Here are the example codes.
-
Install Oneapi Package
The Oneapi DPCPP compiler is required to compile intel-extension-for-pytorch. Please follow the link to install the OneAPI to "/opt/intel folder". -
Build and Install PyTorch and intel-extension-for-pytorch. Please follow the link.
-
Quantization Model and Inference
import intel_extension_for_pytorch as ipex
from neural_compressor.transformers import AutoModelForCausalLM
from transformers import AutoTokenizer
import torch
model_name_or_path = "Qwen/Qwen-7B-Chat" # MODEL_NAME_OR_PATH
prompt = "Once upon a time, a little girl"
input_ids = tokenizer(prompt, return_tensors="pt")["input_ids"]
tokenizer = AutoTokenizer.from_pretrained(model_name_or_path, trust_remote_code=True)
q_model = AutoModelForCausalLM.from_pretrained(model_name_or_path, device_map="xpu", trust_remote_code=True)
# optimize the model with ipex, it will improve performance.
quantization_config = q_model.quantization_config if hasattr(q_model, "quantization_config") else None
q_model = ipex.optimize_transformers(
q_model, inplace=True, dtype=torch.float16, quantization_config=quantizaiton_config, device="xpu"
)
output = q_model.generate(input_ids, max_new_tokens=100, do_sample=True)
print(tokenizer.batch_decode(output, skip_special_tokens=True))
Note: If your device memory is not enough, please quantize and save the model first, then rerun the example with loading the model as below, If your device memory is enough, skip below instruction, just quantization and inference.
- Saving and Loading quantized model
- First step: Quantize and save model
from neural_compressor.transformers import AutoModelForCausalLM, RtnConfig
model_name_or_path = "MODEL_NAME_OR_PATH"
woq_config = RtnConfig(bits=4)
q_model = AutoModelForCausalLM.from_pretrained(
model_name_or_path, quantization_config=woq_config, device_map="xpu", trust_remote_code=True,
)
# Please note, saving model should be executed before ipex.optimize_transformers function is called.
q_model.save_pretrained("saved_dir")
- Second step: Load model and inference(In order to reduce memory usage, you may need to end the quantize process and rerun the script to load the model.)
# Load model
loaded_model = AutoModelForCausalLM.from_pretrained("saved_dir", trust_remote_code=True)
# Before executed the loaded model, you can call ipex.optimize_transformers function.
quantization_config = q_model.quantization_config if hasattr(q_model, "quantization_config") else None
loaded_model = ipex.optimize_transformers(
loaded_model, inplace=True, dtype=torch.float16, quantization_config=quantization_config, device="xpu"
)
# inference
from transformers import AutoTokenizer
prompt = "Once upon a time, a little girl"
tokenizer = AutoTokenizer.from_pretrained(model_name_or_path)
input_ids = tokenizer(prompt, return_tensors="pt")["input_ids"]
generate_kwargs = dict(do_sample=False, temperature=0.9, num_beams=4)
gen_ids = loaded_model.generate(input_ids, **generate_kwargs)
gen_text = tokenizer.batch_decode(gen_ids, skip_special_tokens=True)
print(gen_text)
- You can directly use example script
python run_generation_gpu_woq.py --woq --benchmark --model save_dir
Note:
- Saving quantized model should be executed before the optimize_transformers function is called.
- The optimize_transformers function is designed to optimize transformer-based models within frontend Python modules, with a particular focus on Large Language Models (LLMs).
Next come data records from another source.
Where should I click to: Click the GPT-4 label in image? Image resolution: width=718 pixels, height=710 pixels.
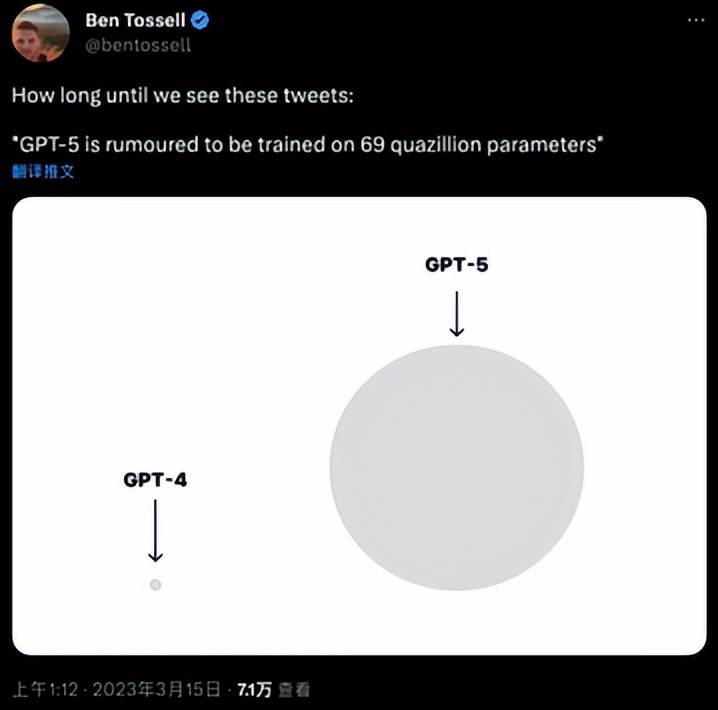coord(155,480)
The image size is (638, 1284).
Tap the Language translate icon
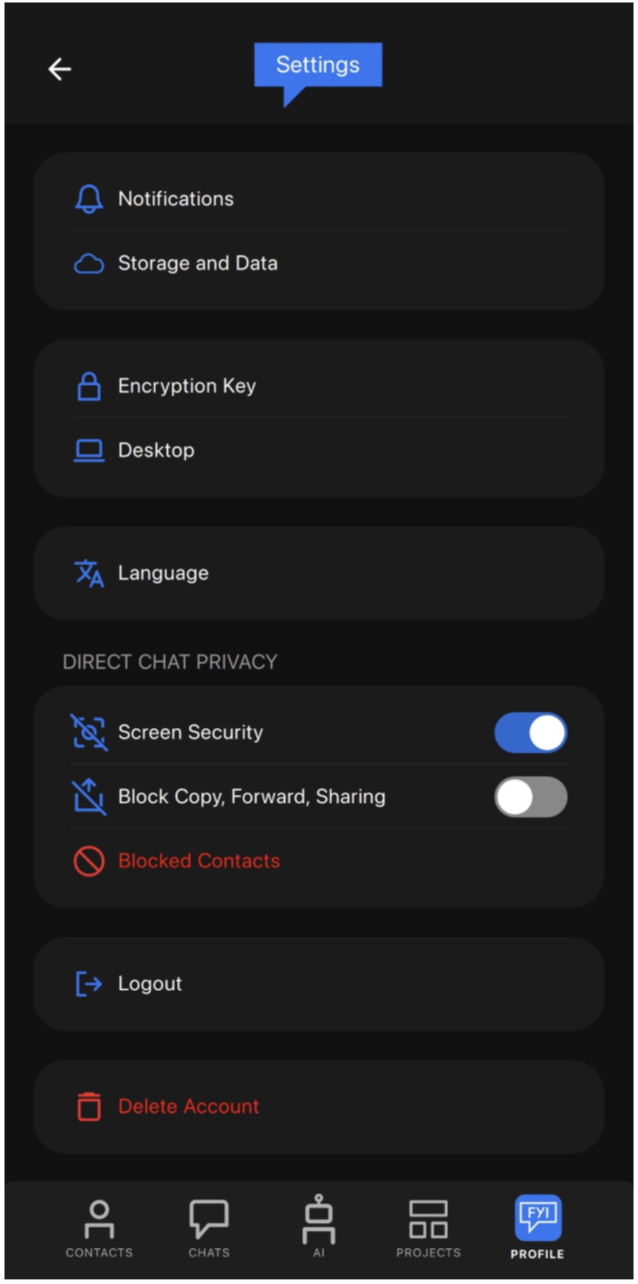[89, 573]
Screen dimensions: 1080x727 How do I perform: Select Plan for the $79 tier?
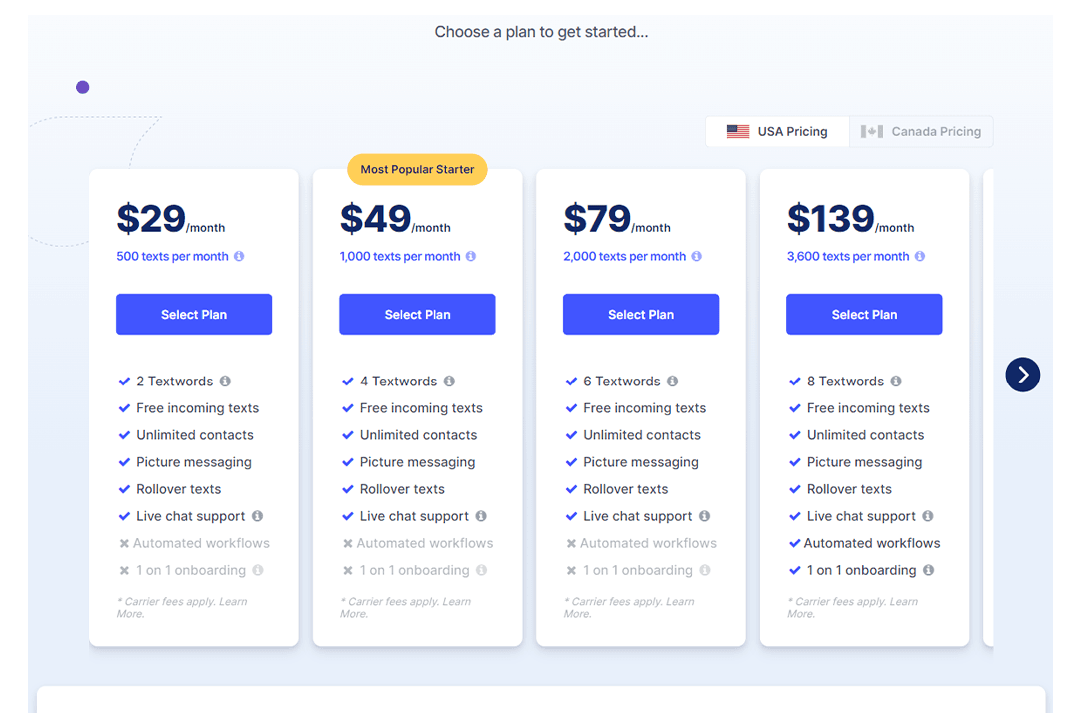click(640, 314)
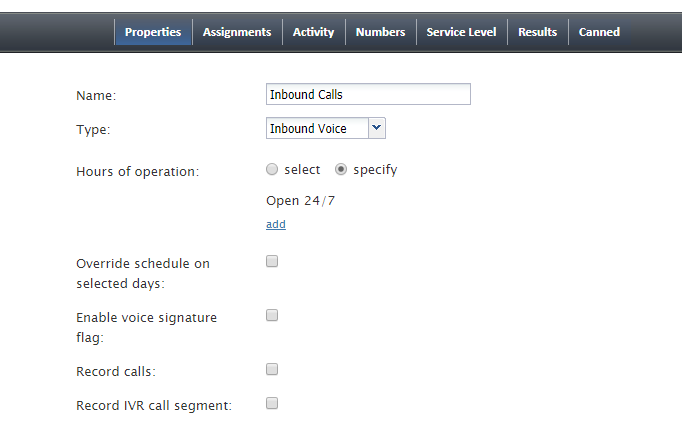Screen dimensions: 682x422
Task: Switch to the Results tab
Action: pos(538,32)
It provides optimizations for both model-wise and content-generation-wise. The detail of
optimize_transformers
, please refer to the link.- The quantization process is performed on the CPU accelerator by default. Users can override this setting by specifying the environment variable
INC_TARGET_DEVICE
. Usage on bash:export INC_TARGET_DEVICE=xpu
.- For Linux systems, users need to configure the environment variables appropriately to achieve optimal performance. For example, set the OMP_NUM_THREADS explicitly. For processors with hybrid architecture (including both P-cores and E-cores), it is recommended to bind tasks to all P-cores using taskset.
Users can also refer to examples on how to quantize a model with transformers-like api.